Friday, July 27, 2012

How Spain dumped a bad bank on the little guy


Rodrigo Rato beamed as he rang the opening bell at the Madrid stock exchange one Wednesday last summer. The former chief of the International Monetary Fund raised a glass of champagne to the successful listing of Bankia, the bank he chaired.
But the good cheer on show that July day belied major concerns at Spain's fourth-biggest lender, concerns that other Spanish banks and most institutional investors knew about but which many small retail investors who bought the bank's shares say they did not.
What worried the professional moneymen was Bankia's high exposure to Spain's collapsed property sector. Their skepticism meant the bank had struggled to complete its 3.1 billion euro initial public offering, and had been forced to lean heavily on individual Spanish investors. Bankia branch managers personally touted the shares to longtime customers, offering them platinum credit cards and promising steady returns.
Just months later, Bankia collapsed after massive losses. The story of how the lender was able to pull off its share issue on the eve of its doom is one of the most remarkable in the banking and sovereign debt crises that have roiled the euro zone for almost four years.

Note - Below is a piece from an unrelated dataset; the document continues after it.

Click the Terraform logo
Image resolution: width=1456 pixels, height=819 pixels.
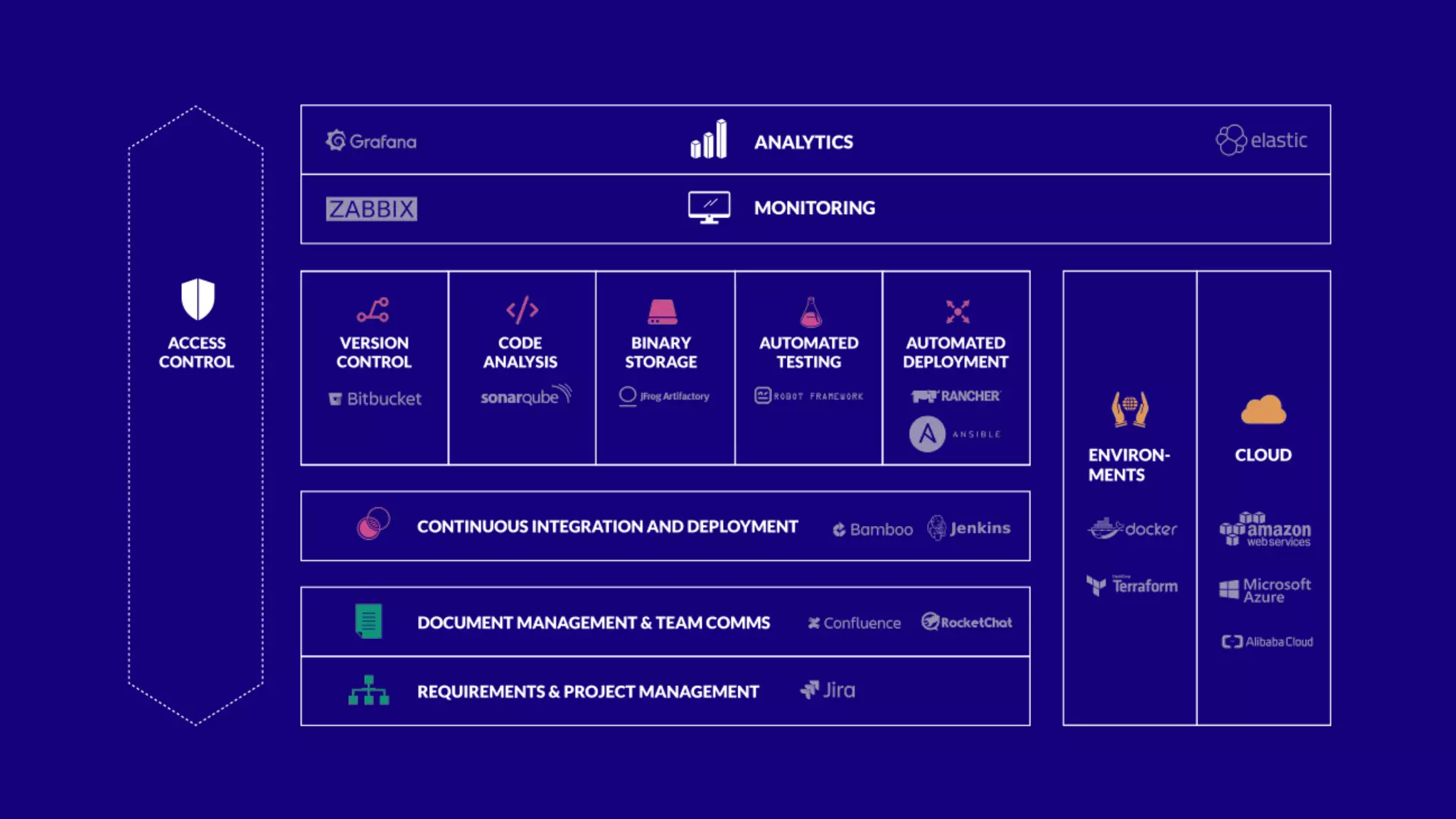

The troubles at Bankia are a stark reminder that Europe's woes are rooted in large part in its banks. Formed in 2010 from the merger of seven unlisted savings banks, Bankia was meant to be a symbol of Madrid's faith in its famously conservative financial system. Instead the bank's predicament has forced Europe to give emergency aid to Spanish banks and pushed Spain closer to a bailout itself. As in Greece and Ireland, the banking crisis is inextricably linked to the sovereign crisis.